Thank you very much for the added information.

Joel Sendek, Lazard Capital Markets.

Thanks a lot. I have a question on this stem cell study. If you can talk about the window, I guess if you have to rule out there is any chance of spontaneous recovery, but yet you need to get the cells on board within a relatively tight timeframe does that create any issues with enrollment?

No. We labored very hard to devise our protocol for these patients in such a way as to completely dovetail into the standard course of treatment for these patients. So Asia A thoracic injury patients are the most severe injury in the whole field of spinal cord injury. These patients have a severe contusion which essentially stops 100% of the transmission at the sight of the injury.

All of these patients, in terms of today's standard of care in the US, go to spine stabilization surgery within the first few days of their injury. Before which -- before the surgery they are given multiple standardized physical exams to document anesthesia and the absence of locomotor activity, bowel/bladder control, plus at least one high-resolution MRI that not only identifies the sight of the lesion but its extent.
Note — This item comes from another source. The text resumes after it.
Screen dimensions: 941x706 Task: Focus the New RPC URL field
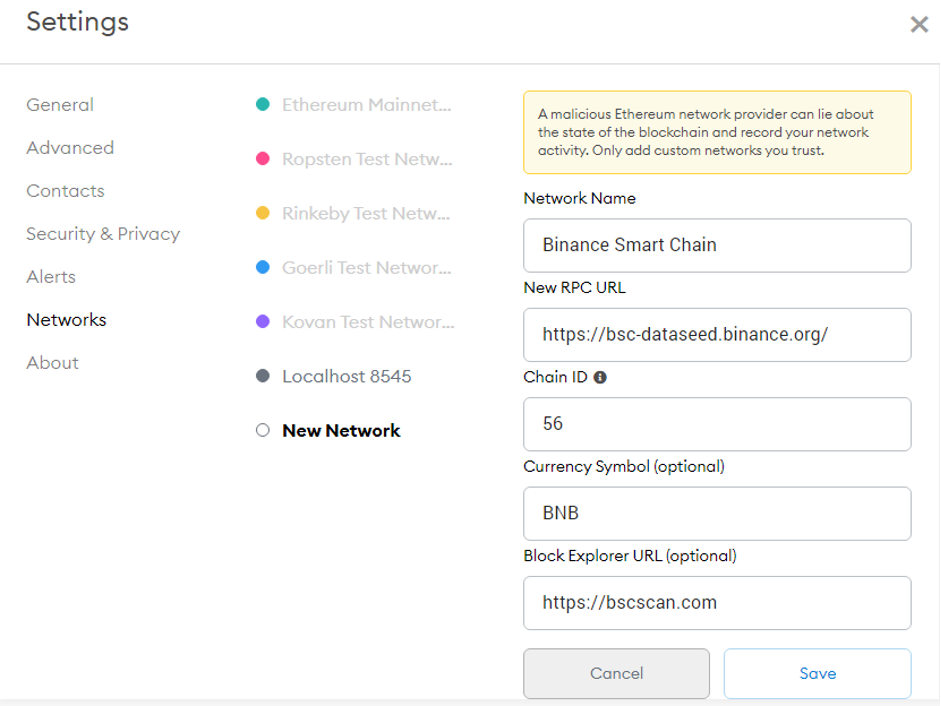(717, 334)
The patients would then undergo the stabilization surgery. And post-placement of the rods our protocol has a second high-resolution MRI to be sure that we can visualize the entire cord above and below the level of the lesion so that we can use repetitive MRIs as another index of safety because we can visualize any abnormal growths by high-resolution MRI.

So the cells are injected into the patient within the first two weeks of the injury but subsequent to the spine stabilization surgery. So the injection of our cells in no way interrupts the normal course of events in terms of how these patients are treated today. And, obviously, by the time we achieve an informed consent and inject the cells we have had multiple physical exam, radiographic, and direct visual in terms of the first surgical procedure; confirmation of the completeness of their lesion.

So that is an illustration of the rigor of the inclusion criteria. Your question about will that affect enrollment kinetics is a good one. We don't expect it to.

The awareness in the spinal cord community, patient care advocacy groups, the seven sites that we plan to use to enroll subjects is very high. The degree of expectation and hope that this technology and its animal data has generated in the community I think will auger well for patients' willingness to try this therapy, given the reality that there is nothing else out there for them and their chance of any kind of spontaneous recovery is truly zero.

Okay, so a couple of follow-ons. If the chance of spontaneous recovery is truly zero, then clearly anything you see should be related to the drug?

Precisely.

And then just logistically, are any of those seven sites up right now and when do you expect them to be up to accrue patients?

None of the sites are up now. A standard procedure is you cannot get the sites up until the FDA has given clearance to start the trial. We actually had an IRB approval last year before the Agency put us on hold. So that is anecdotal evidence that we don't expect any difficulties in getting the sites up to speed, but we do have to start the process over from ground zero which we have now begun.

And as I mentioned earlier, we expect to have the first site up and ready to go and patients identified and enrolled by the summer of this year.

Great, thank you.

Ladies and gentlemen, that concludes our question-and-answer session. I will now turn the presentation back to Mr. David Greenwood for closing remarks.

That concludes our call and thank you very much for joining us.

Ladies and gentlemen, thank you for your participation in today's conference. This concludes the presentation and you may now disconnect. Have a great day.